HSBC became the first brokerage to initiate coverage on Ola Electric’s stock, setting a target price of Rs 140. Analysts suggest that new investors should wait for a more stable entry point or consider the stock as a long-term investment with a high risk-reward ratio. HSBC’s valuation of Ola Electric is based on a DCF methodology, using a WACC of 10.0% and a long-term growth rate of 7.5%.
“We use a DCF methodology to value Ola Electric. We use a WACC of 10.0% and a long-term growth rate of 7.5%. Our target price implies FY28e price/sales of 2.9x and an EV/EBITDA of 39x. We also provide a sensitivity matrix to gauge the sensitivity of Ola’s valuation to different parameters. On ESG, Ola’s Future factory is all women with capacity for 20,000 employees,” said HSBC’s Yogesh Aggarwal.
Saji John, a Senior Research analyst at Geojit Financial Services, cautioned, “While the long-term potential of Ola Electric, especially given the EV market’s favorable outlook, might be appealing, the current valuation appears to be quite speculative. Investors should be cautious, especially given the company’s ongoing losses and the high volatility in its stock price.”
Andrew Holland, a veteran investor from Avendus Capital, admitted that the rapid rally has left him puzzled as to whether Ola’s IPO was underpriced. He was quoted as saying, “I am really not sure what has driven this share price so high, to be honest and I do not know what has changed or what could have changed since the listing and prior to the listing that would have this.”

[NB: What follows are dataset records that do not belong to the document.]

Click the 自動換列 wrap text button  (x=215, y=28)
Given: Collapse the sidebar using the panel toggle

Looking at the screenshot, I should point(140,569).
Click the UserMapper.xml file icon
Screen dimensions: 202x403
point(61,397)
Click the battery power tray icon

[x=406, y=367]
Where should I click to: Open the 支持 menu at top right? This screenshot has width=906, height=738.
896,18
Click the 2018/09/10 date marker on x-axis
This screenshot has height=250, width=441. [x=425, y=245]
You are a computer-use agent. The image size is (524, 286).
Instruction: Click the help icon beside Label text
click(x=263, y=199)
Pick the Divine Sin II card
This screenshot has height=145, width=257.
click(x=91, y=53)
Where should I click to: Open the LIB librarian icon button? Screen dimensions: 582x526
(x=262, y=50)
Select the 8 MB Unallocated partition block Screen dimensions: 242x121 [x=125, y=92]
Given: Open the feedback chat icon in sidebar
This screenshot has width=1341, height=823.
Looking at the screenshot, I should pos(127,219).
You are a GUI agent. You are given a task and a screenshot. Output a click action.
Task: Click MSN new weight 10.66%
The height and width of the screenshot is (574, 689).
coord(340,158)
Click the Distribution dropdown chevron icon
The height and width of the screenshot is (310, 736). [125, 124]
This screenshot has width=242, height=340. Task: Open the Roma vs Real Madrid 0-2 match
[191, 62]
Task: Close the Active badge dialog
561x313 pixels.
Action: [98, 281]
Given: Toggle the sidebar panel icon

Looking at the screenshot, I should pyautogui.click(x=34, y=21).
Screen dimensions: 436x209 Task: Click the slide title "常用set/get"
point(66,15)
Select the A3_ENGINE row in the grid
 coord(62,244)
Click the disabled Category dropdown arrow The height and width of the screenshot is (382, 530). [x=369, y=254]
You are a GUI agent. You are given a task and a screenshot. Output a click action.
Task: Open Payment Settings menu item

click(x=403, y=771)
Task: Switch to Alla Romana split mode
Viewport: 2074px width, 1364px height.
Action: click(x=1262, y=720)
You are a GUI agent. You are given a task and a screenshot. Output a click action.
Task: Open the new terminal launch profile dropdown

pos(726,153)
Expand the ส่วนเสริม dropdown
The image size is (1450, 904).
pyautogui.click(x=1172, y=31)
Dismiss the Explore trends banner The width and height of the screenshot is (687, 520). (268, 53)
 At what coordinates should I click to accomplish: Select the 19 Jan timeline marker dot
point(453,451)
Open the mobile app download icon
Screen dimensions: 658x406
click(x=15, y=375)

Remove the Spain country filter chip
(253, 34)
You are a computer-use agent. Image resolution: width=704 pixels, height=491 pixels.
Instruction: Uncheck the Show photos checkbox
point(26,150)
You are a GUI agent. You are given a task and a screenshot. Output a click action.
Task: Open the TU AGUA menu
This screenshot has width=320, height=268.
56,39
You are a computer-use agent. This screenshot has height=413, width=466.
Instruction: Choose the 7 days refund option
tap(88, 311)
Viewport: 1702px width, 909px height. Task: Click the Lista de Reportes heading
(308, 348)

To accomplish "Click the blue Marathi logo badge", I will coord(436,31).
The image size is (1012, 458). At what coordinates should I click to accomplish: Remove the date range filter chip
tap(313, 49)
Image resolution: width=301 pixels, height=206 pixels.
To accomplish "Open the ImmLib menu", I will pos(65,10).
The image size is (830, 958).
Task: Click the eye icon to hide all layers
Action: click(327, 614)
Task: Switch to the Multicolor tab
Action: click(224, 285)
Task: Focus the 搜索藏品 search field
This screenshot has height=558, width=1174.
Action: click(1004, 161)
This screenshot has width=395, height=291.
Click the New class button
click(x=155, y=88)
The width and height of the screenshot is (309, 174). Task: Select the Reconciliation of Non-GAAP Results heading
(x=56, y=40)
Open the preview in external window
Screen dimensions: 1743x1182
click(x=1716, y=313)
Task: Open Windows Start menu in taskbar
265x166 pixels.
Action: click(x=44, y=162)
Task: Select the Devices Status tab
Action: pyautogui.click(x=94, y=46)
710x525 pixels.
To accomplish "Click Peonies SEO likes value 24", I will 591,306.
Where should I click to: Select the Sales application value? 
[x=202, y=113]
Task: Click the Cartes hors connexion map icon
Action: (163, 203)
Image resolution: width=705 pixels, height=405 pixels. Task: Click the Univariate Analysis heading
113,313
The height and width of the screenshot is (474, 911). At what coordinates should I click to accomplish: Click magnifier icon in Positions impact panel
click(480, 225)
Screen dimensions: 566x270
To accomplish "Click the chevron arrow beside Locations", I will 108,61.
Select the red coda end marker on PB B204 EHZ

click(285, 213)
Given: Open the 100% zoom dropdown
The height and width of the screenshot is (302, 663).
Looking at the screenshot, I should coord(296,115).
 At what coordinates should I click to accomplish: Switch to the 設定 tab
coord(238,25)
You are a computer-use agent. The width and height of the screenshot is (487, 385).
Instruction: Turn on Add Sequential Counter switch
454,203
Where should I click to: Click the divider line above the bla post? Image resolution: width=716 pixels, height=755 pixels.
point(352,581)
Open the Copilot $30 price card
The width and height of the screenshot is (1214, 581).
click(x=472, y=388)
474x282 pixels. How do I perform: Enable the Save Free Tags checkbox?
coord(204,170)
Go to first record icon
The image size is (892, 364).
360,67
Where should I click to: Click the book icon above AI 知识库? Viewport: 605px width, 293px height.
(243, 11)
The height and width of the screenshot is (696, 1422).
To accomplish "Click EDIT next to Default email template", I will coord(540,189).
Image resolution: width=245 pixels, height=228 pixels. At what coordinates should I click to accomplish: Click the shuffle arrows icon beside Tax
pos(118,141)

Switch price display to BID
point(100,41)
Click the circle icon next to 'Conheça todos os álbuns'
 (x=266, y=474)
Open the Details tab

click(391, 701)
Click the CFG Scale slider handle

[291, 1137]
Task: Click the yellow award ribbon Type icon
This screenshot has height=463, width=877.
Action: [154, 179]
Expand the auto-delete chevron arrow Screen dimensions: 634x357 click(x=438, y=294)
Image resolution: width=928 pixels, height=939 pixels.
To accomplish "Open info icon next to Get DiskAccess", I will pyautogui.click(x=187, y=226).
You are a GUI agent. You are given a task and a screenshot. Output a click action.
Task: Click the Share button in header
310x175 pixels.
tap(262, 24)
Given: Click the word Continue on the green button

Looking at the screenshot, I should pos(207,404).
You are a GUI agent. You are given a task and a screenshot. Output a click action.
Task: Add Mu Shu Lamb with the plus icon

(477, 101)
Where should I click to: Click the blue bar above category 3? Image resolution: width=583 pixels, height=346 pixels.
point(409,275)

HSBC’s investment thesis for Ola Electric relies on four key factors: the EV penetration curve in India, Ola’s market share and competitive intensity, regulatory evolution and government support, and the success or failure of Ola’s battery manufacturing unit. The brokerage believes that in the near term (12-24 months), regulatory support will remain intact, allowing Ola to maximize volumes and achieve better operating leverage, enabling the company to absorb a potential reduction in regulatory support.